GIVEN DATA:

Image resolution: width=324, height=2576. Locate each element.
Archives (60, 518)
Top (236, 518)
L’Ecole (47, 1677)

---

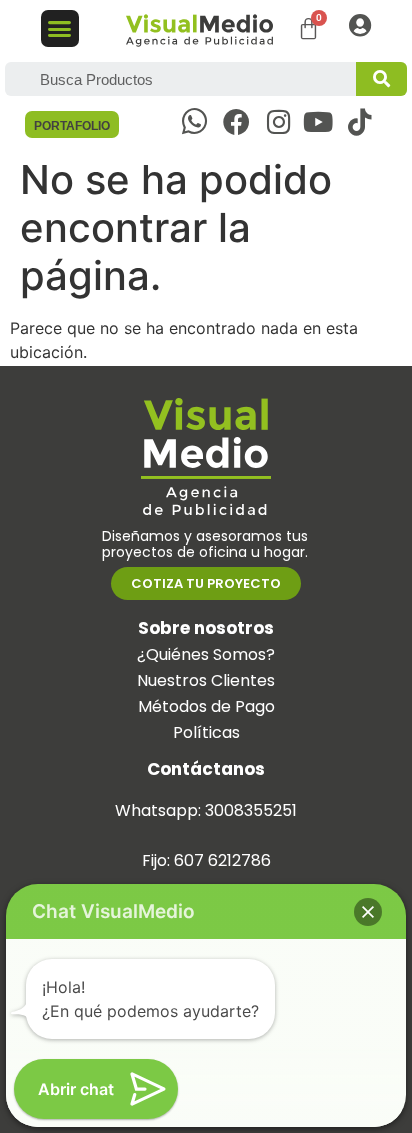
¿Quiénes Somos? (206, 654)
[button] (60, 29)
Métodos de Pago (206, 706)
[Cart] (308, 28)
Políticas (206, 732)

--

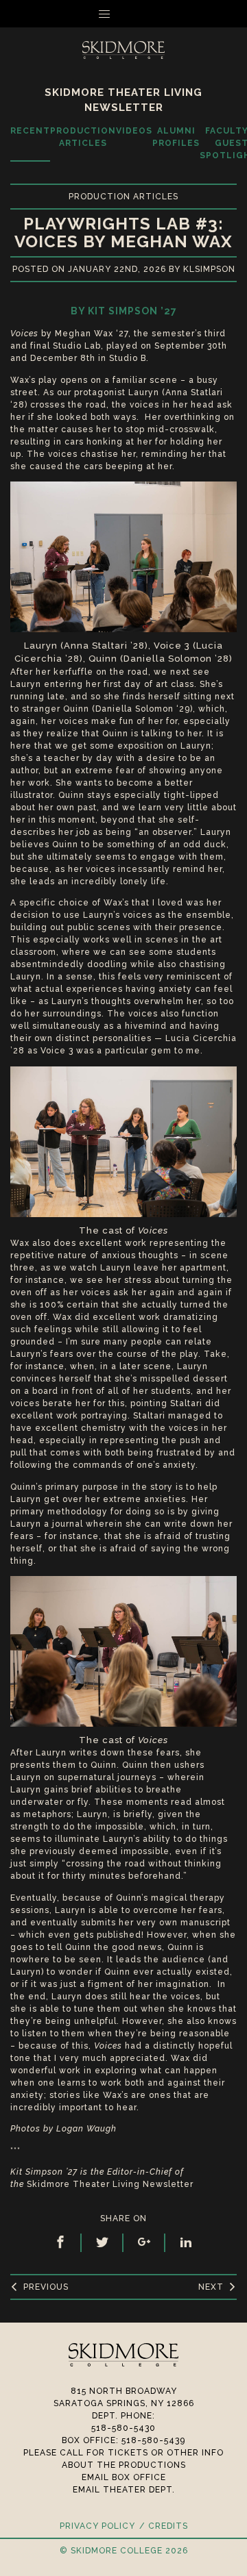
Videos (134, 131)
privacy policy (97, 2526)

THE TASK: Reprint exactly the lines above that start at the one with "Somos? (206, 654)" and end at the one with "Políticas (206, 732)", keeping both and adding none.

EXPECTED OUTPUT:
¿Quiénes Somos? (206, 654)
[button] (60, 29)
Métodos de Pago (206, 706)
[Cart] (308, 28)
Políticas (206, 732)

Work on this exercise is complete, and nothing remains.